PAGE EXCERPT —
+-------+

Not necessarily the best or even close to most original, but I have put more hours in this game over WiFi than any other on the system.


----------



## Verocity (Jan 4, 2008)

A hard pick between MX vs. ATV, Zelda PH and Worms 2.


----------



## kellyan95 (Jan 4, 2008)

Picross


----------



## natkoden (Jan 4, 2008)

Pokemon Diamond/Pearl

:3


----------



## Salamantis (Jan 6, 2008)

Personally, I loved Phantom Hourglass. I love all Zelda games.
My second choice would be FFXII.


----------



## Rulza (Jan 6, 2008)

Subarashiki Kono Sekai.


----------



## roboz (Jan 6, 2008)

Geometry Wars is my favorite because it is the only game for the ds that makes me want to achieve the best score possible.


----------



## gh0ul (Jan 6, 2008)

Im gunna have to choose Pokemon because I put the most hours into it...like 70 hours. ugh..my life..


----------



## spokenrope (Jan 6, 2008)

+-------+

Click-target records
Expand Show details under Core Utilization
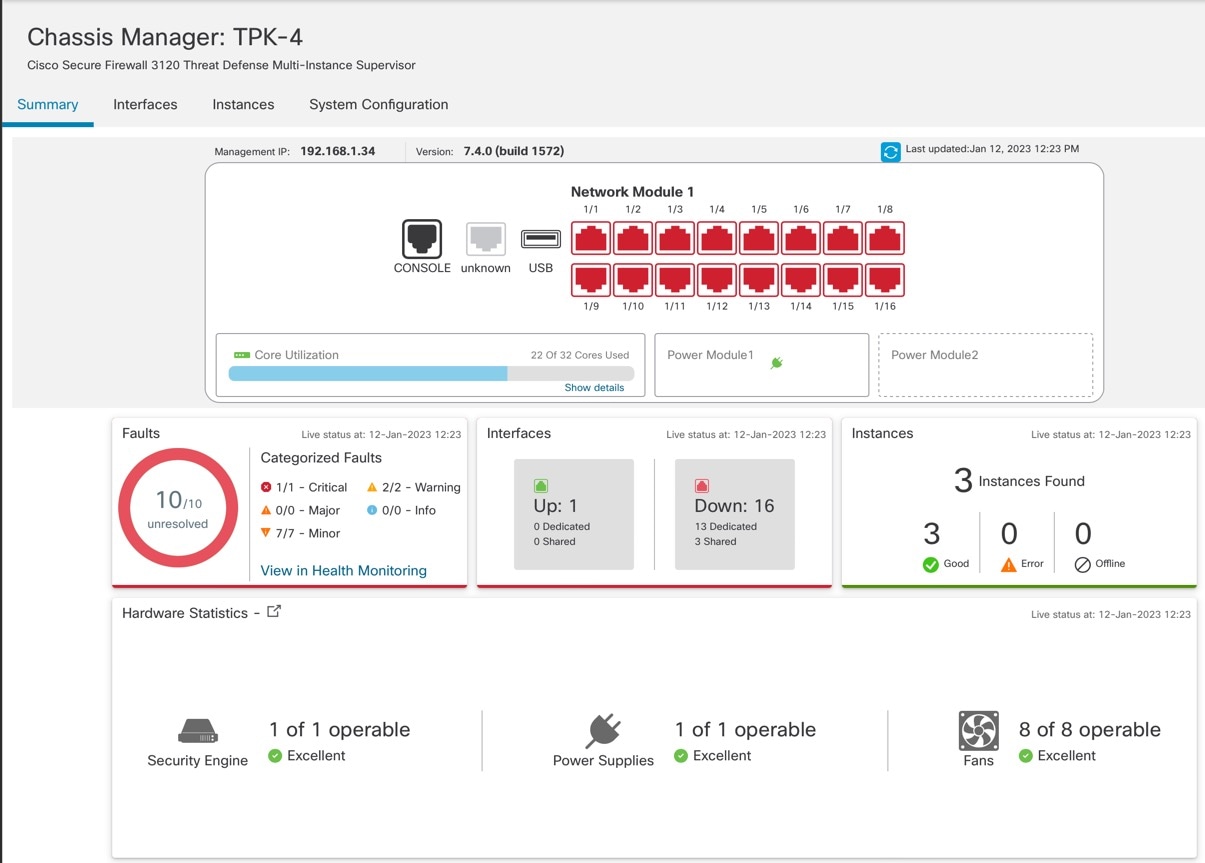Screen dimensions: 1205x863 594,387
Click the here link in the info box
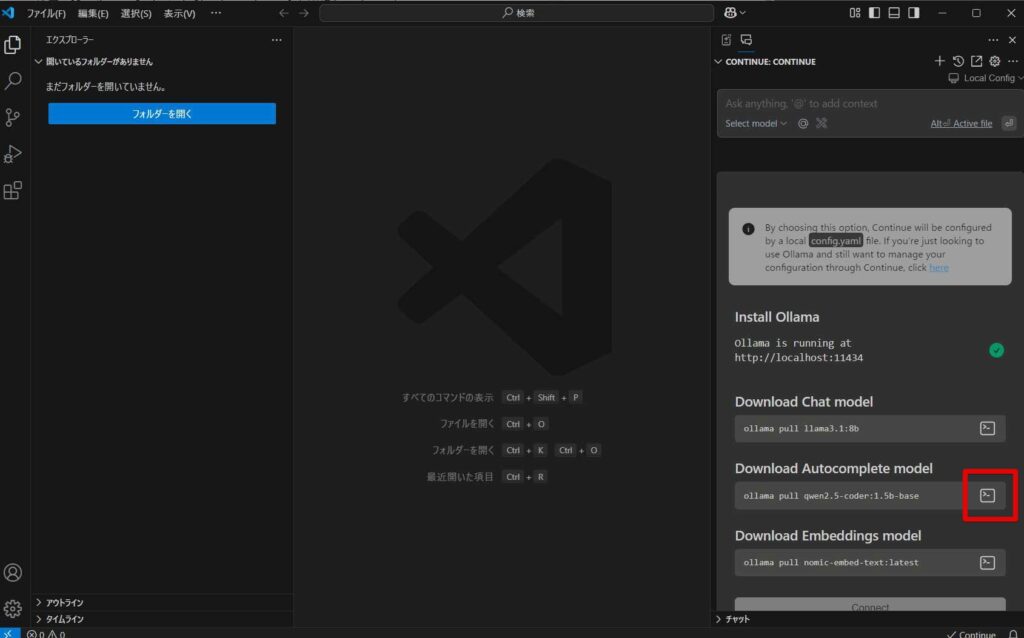 [x=938, y=267]

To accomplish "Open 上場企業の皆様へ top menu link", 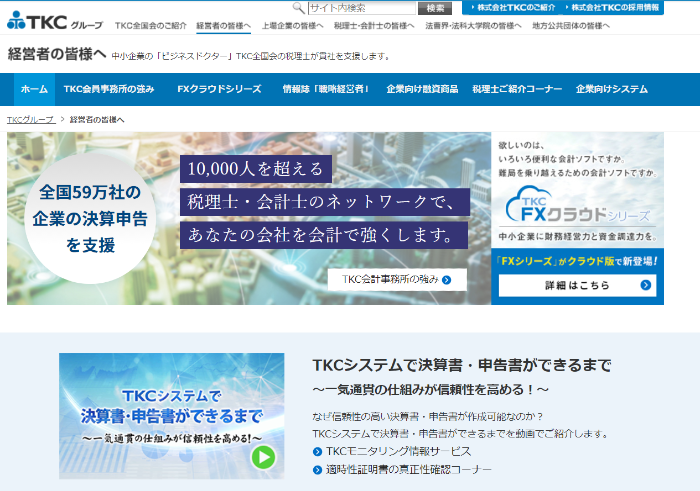I will coord(294,24).
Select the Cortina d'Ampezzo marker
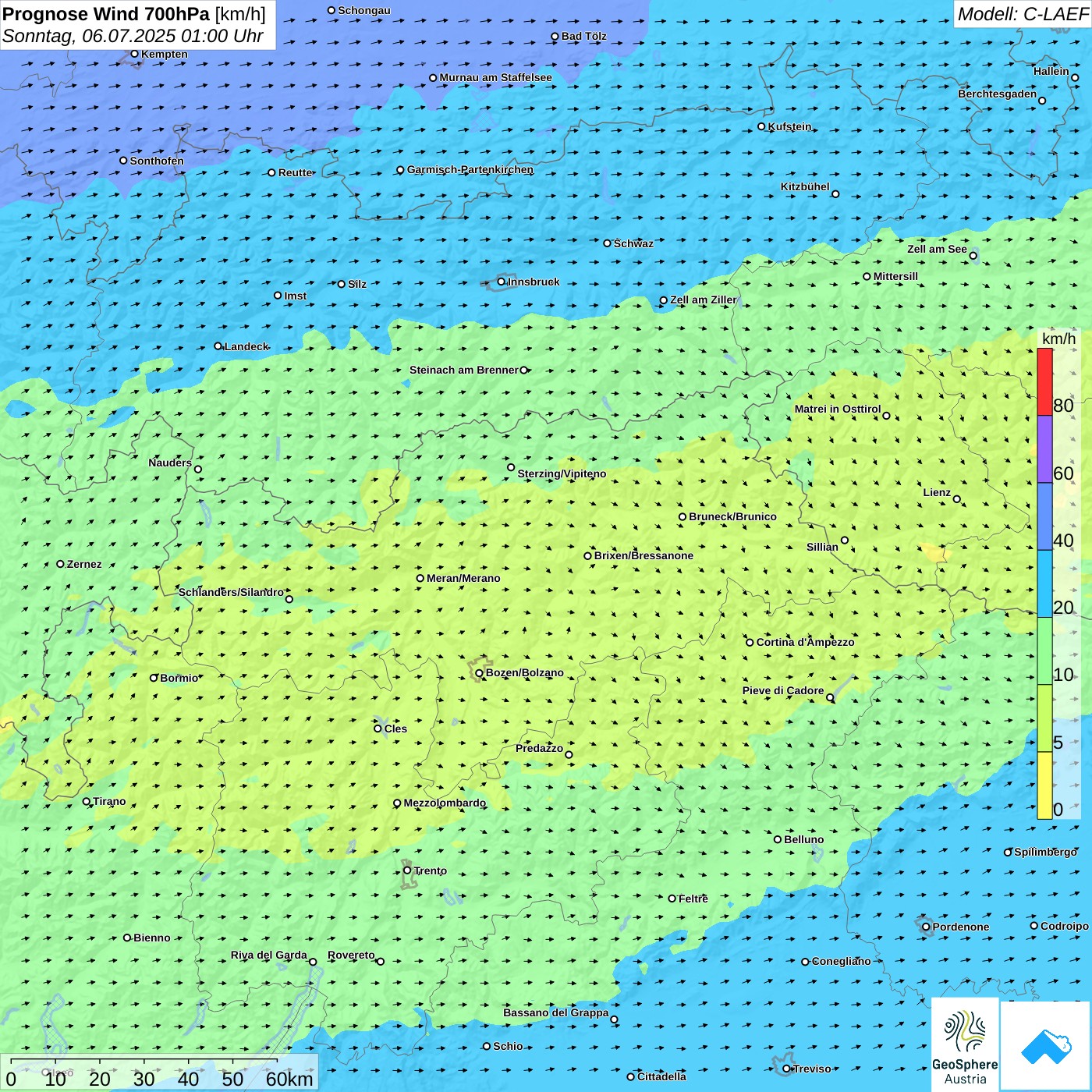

+-------+

TASKS AND EXERCISES —
1. In the forum thread, what reason does roboz give for naming Geometry Wars as a favorite? Respond in one to three sentences.
2. Reproduce the passage of the forum thread beginning at the words "## roboz (Jan" and ending after the words "gh0ul (Jan 6, 2008)".
3. Answer these questions from the forum thread:
(a) Which three games does Verocity describe as a hard pick?
(b) What does Salamantis name as a second choice?
(c) About how many hours does gh0ul say went into Pokemon?
The records have no connection to the forum thread.

SOLUTIONS BELOW —
1. roboz says Geometry Wars is the favorite because it is the only game for the DS that creates a desire to achieve the best score possible.

2.
## roboz (Jan 6, 2008)

Geometry Wars is my favorite because it is the only game for the ds that makes me want to achieve the best score possible.


----------



## gh0ul (Jan 6, 2008)

3.
(a) MX vs. ATV, Zelda PH and Worms 2.
(b) FFXII.
(c) About 70 hours.